Scritti a Marsiglia dal novembre 1941 all’inizio del 1942, i quaderni quinto, sesto, settimo, sono contenuti in questo volume. Periodo dunque brevissimo, dove tanto più prodigiosa appare la concentrazione e l’intensità del pensiero di Simone Weil.
Qui si direbbe che venga trasposta in regola di vita metafisica quella abitudine che è tipica degli allievi della École Normale (come Simone stessa era stata): studiare pochi testi, ma tentando di derivarne le conseguenze più ramificate, più vaste e più decisive.
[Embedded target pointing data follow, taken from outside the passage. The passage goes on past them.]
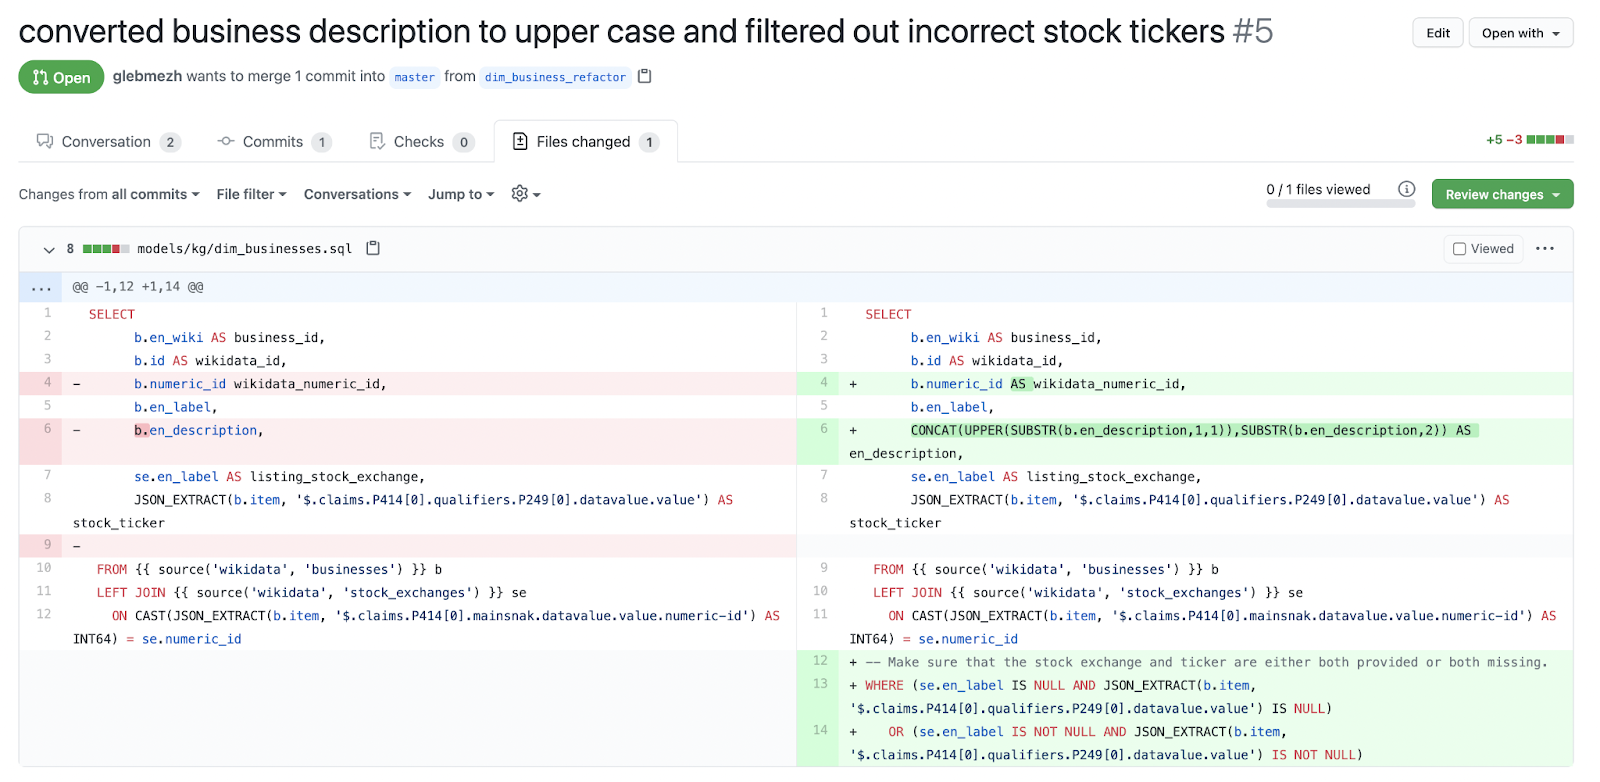This screenshot has width=1600, height=782.
Task: Click the master branch link
Action: coord(414,77)
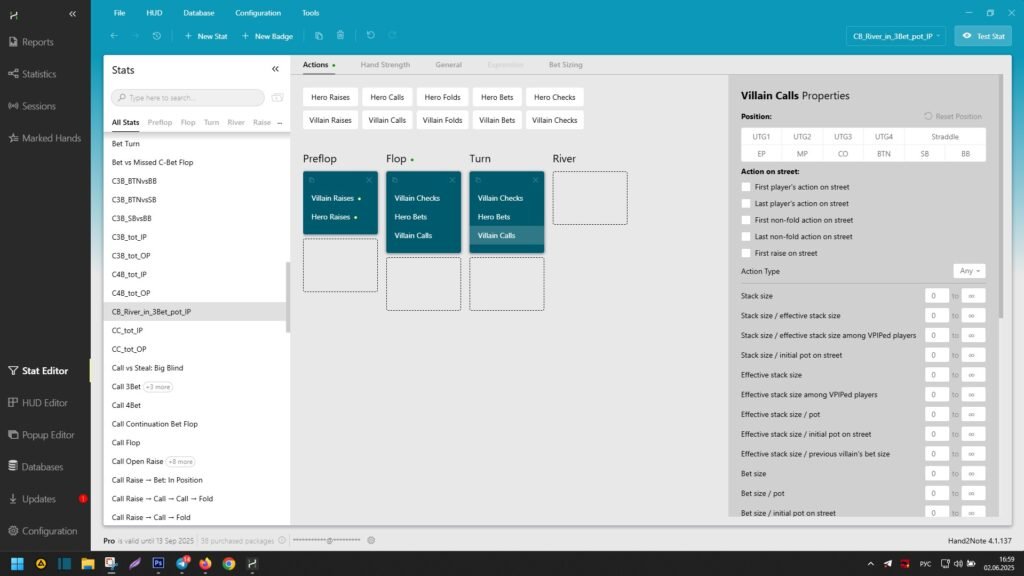Open the Database menu

198,13
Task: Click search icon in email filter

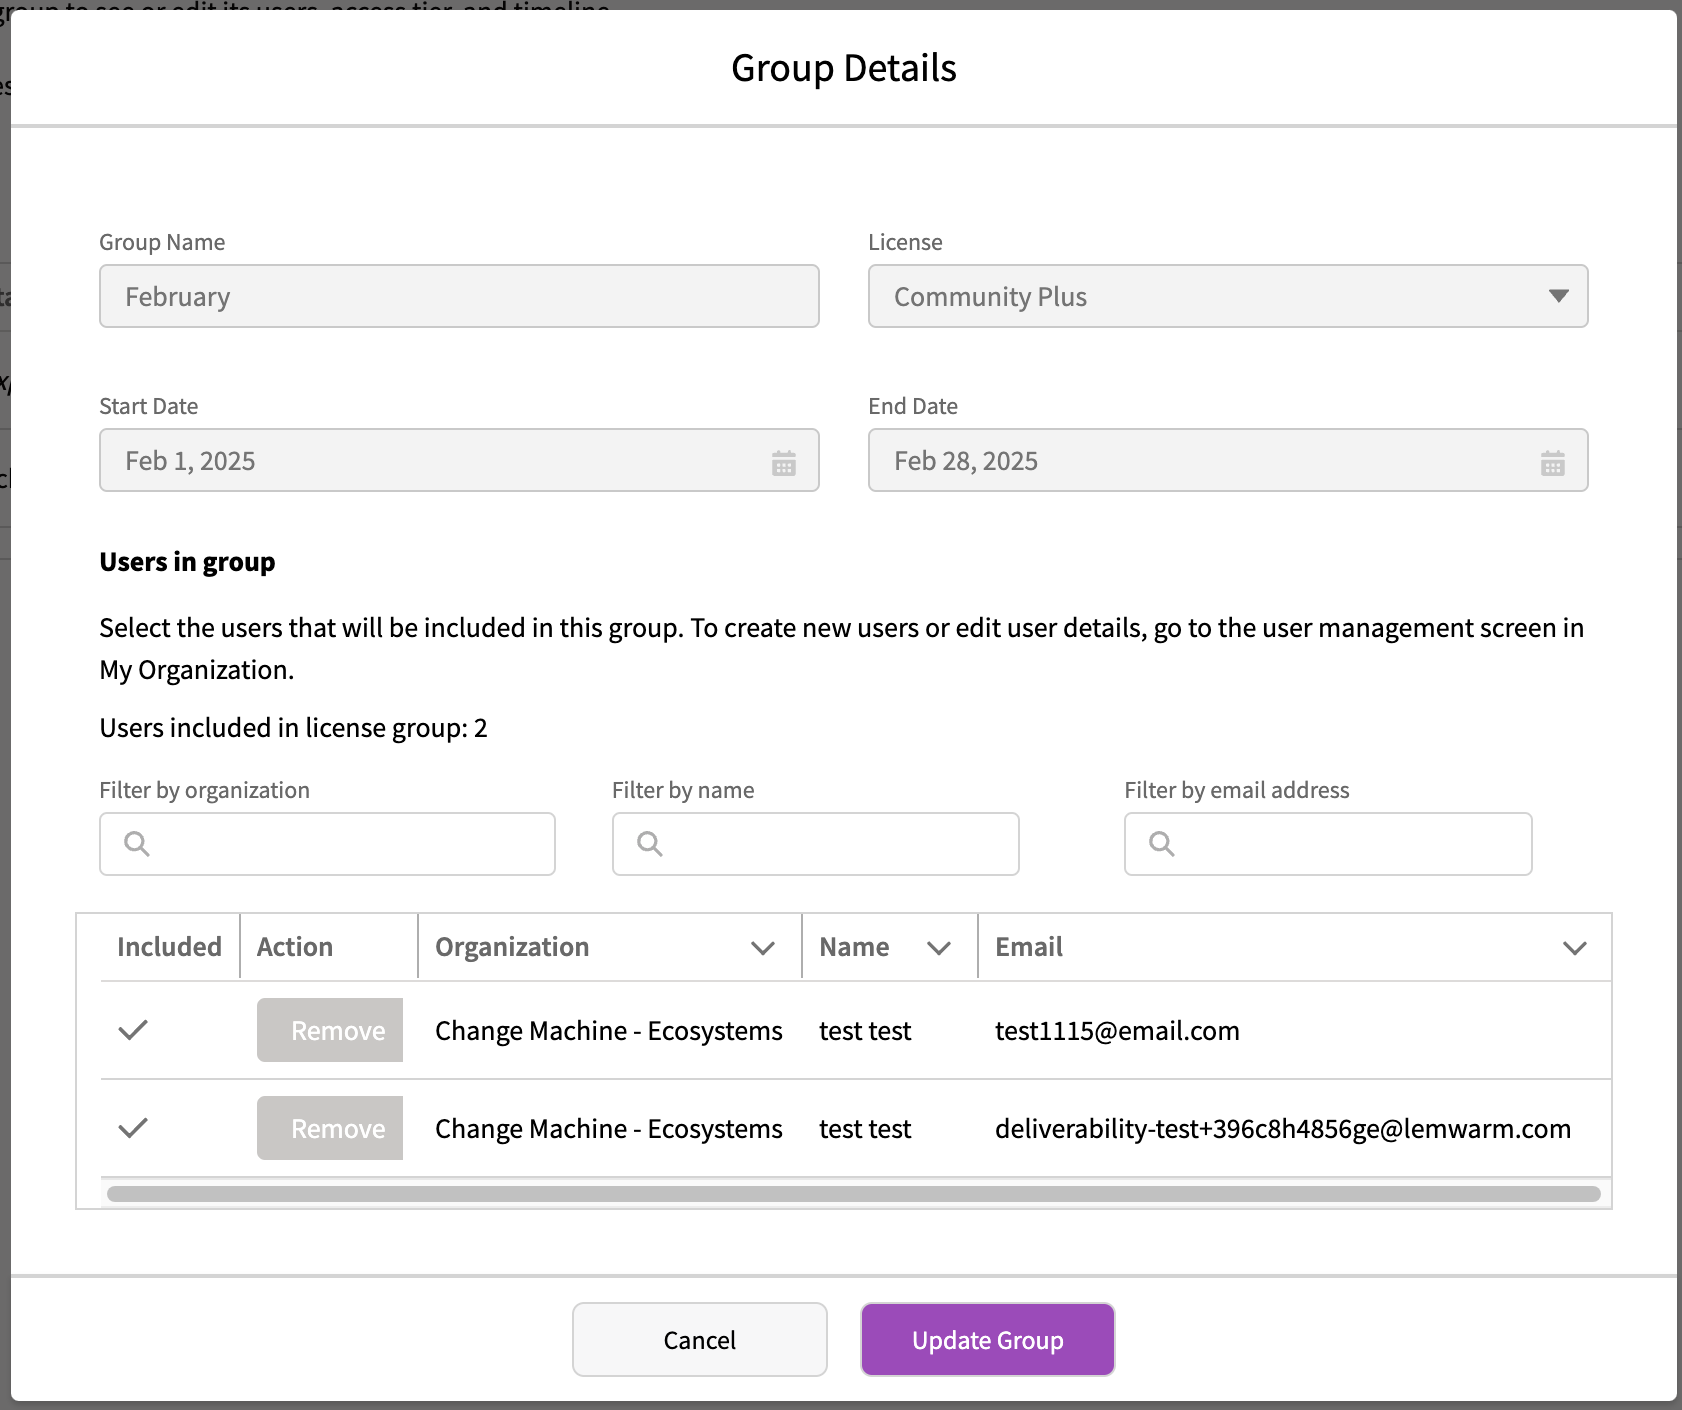Action: (1162, 844)
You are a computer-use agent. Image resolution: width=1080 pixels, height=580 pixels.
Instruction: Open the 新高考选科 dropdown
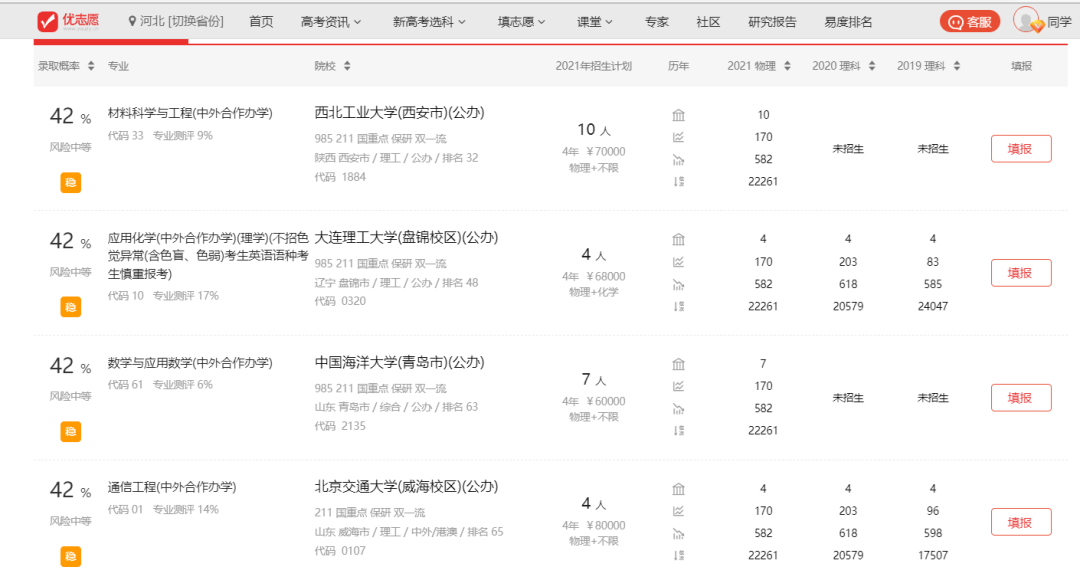[429, 22]
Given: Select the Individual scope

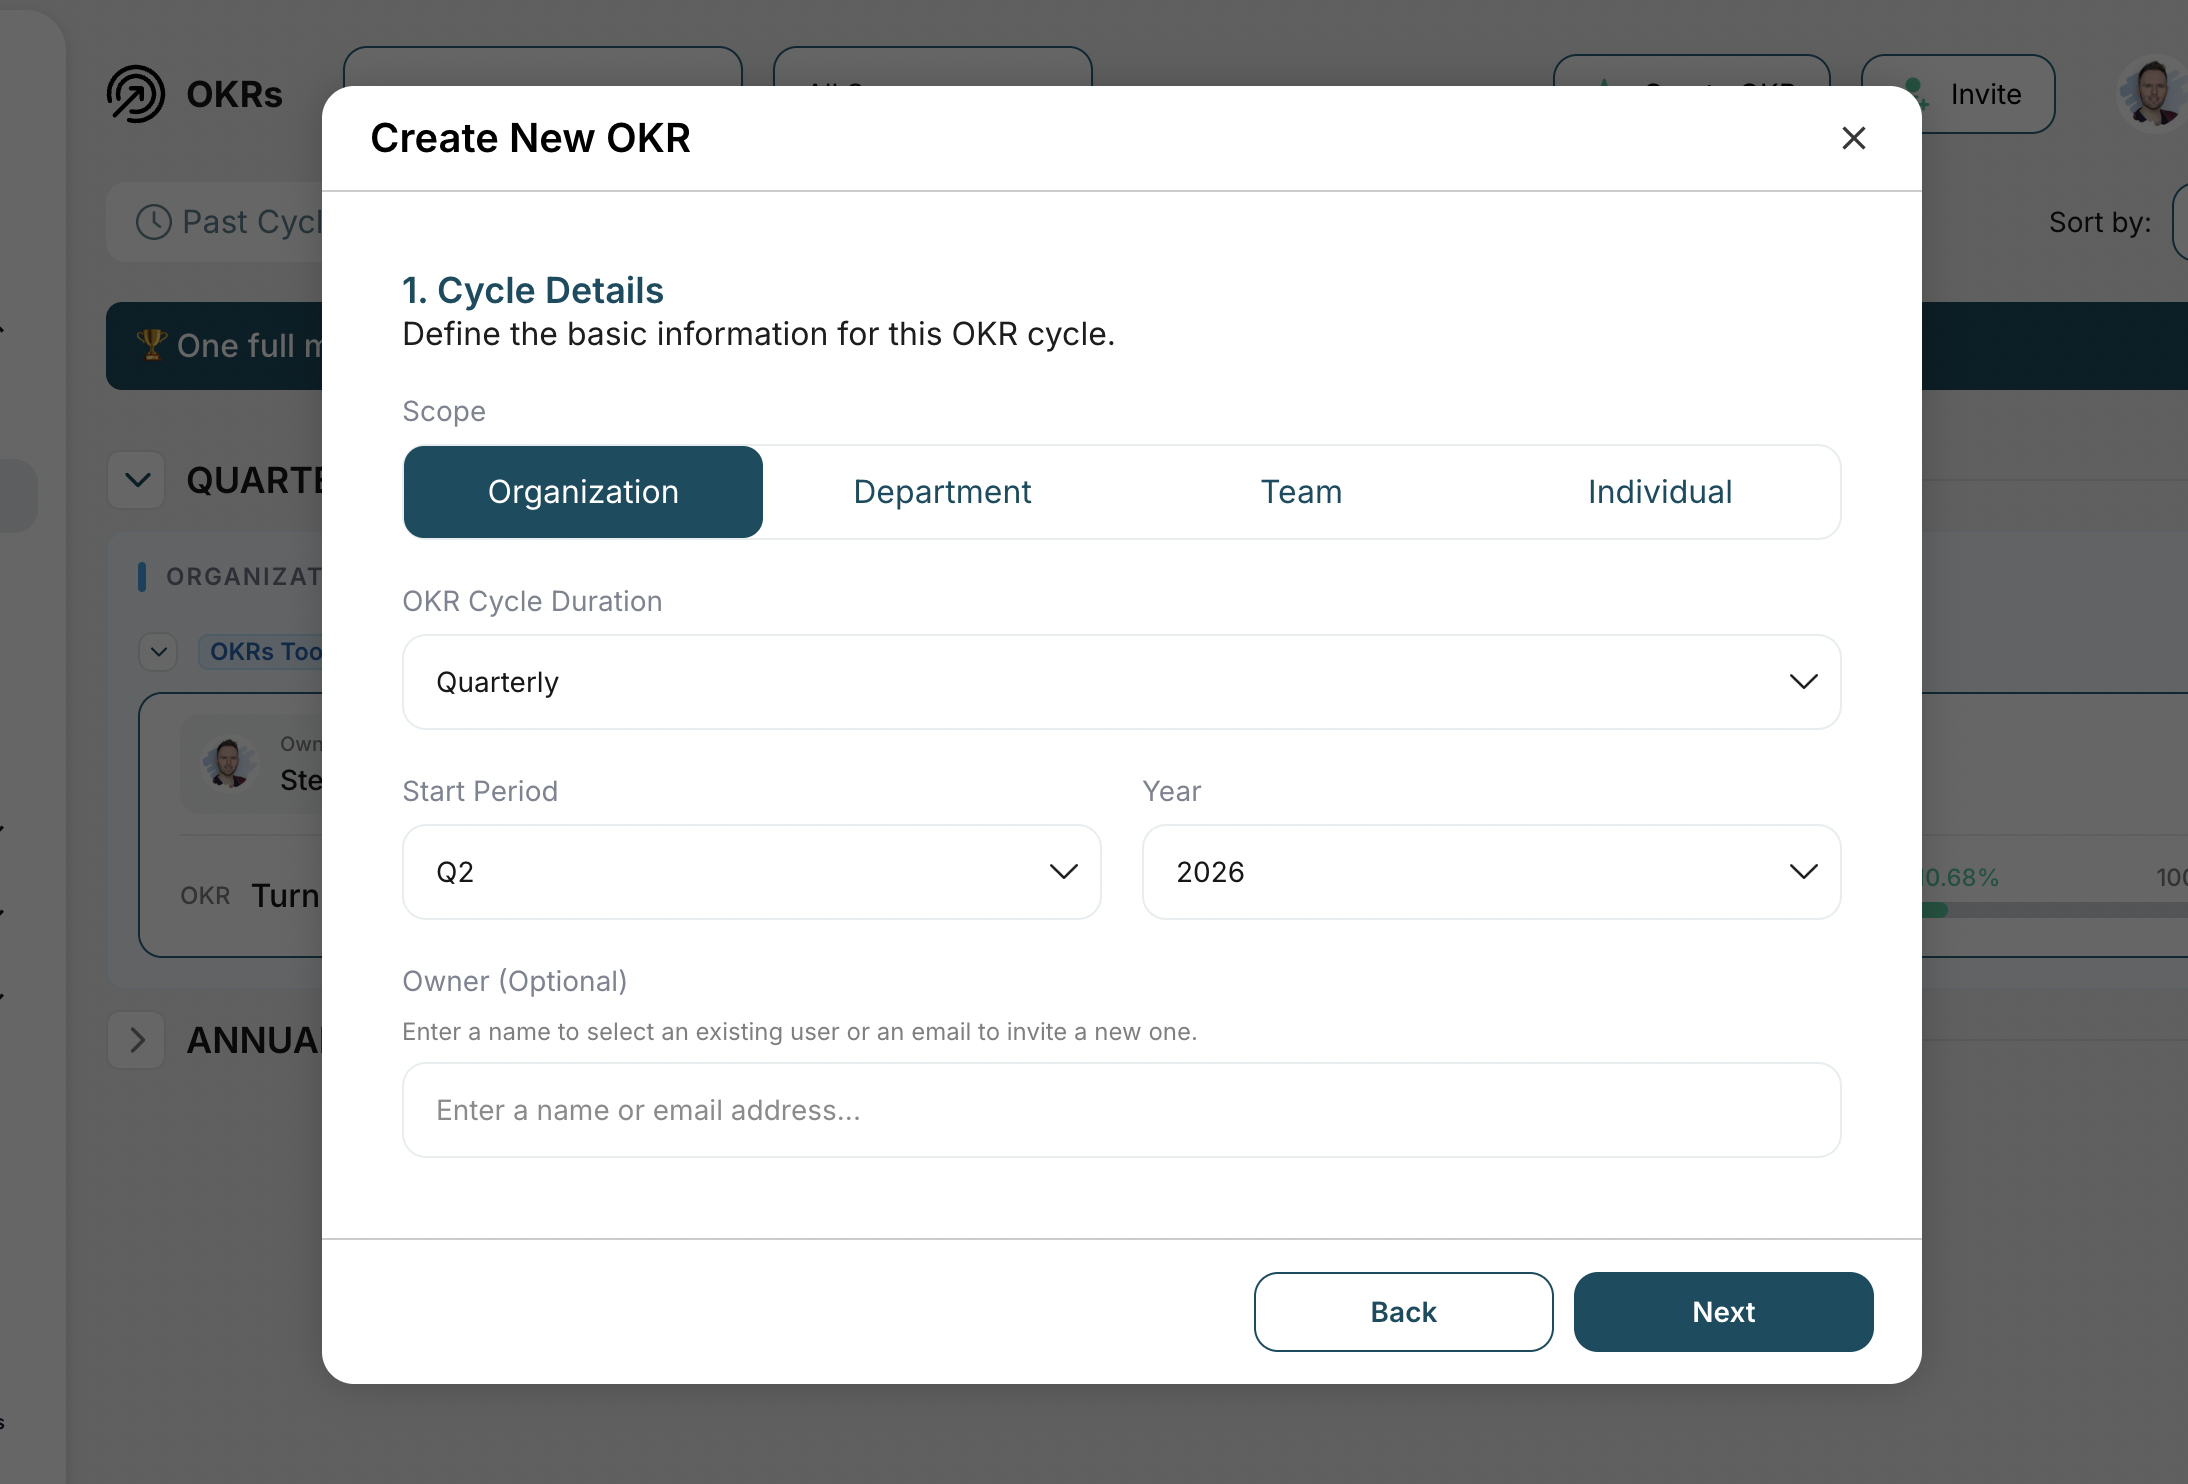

E proprio in questi mesi vengono a giustapporsi, per la Weil, a quelli greci antichi alcuni testi della tradizione indù, che prendono posto fra quelli per lei essenziali: innanzitutto la Bhagavad Gita e le Upanisad, che ella cominciava allora a leggere nell’originale, dopo essere stata iniziata allo studio del sanscrito da René Daumal agli inizi del 1941. Tra i Vangeli, la Gita e i greci antichi si viene così a creare una triangolazione abbagliante.
Al di là di essa, percepiamo un azzardo peculiare di Simone Weil: tentare di fissare una fisica del soprannaturale, che trasponga le nozioni di leva, forza, limite, equilibrio, gravità, livello, ecc., in un altro ambito, quello di cui meno sappiamo e da cui dipende ogni attimo della nostra vita.
Ed è solo la grazia di un rigoroso pensiero analogico a permetterci di procedere, come in queste pagine, verso quella «linea d’ombra» di ogni pensiero che è la giuntura dello spirito con la materia.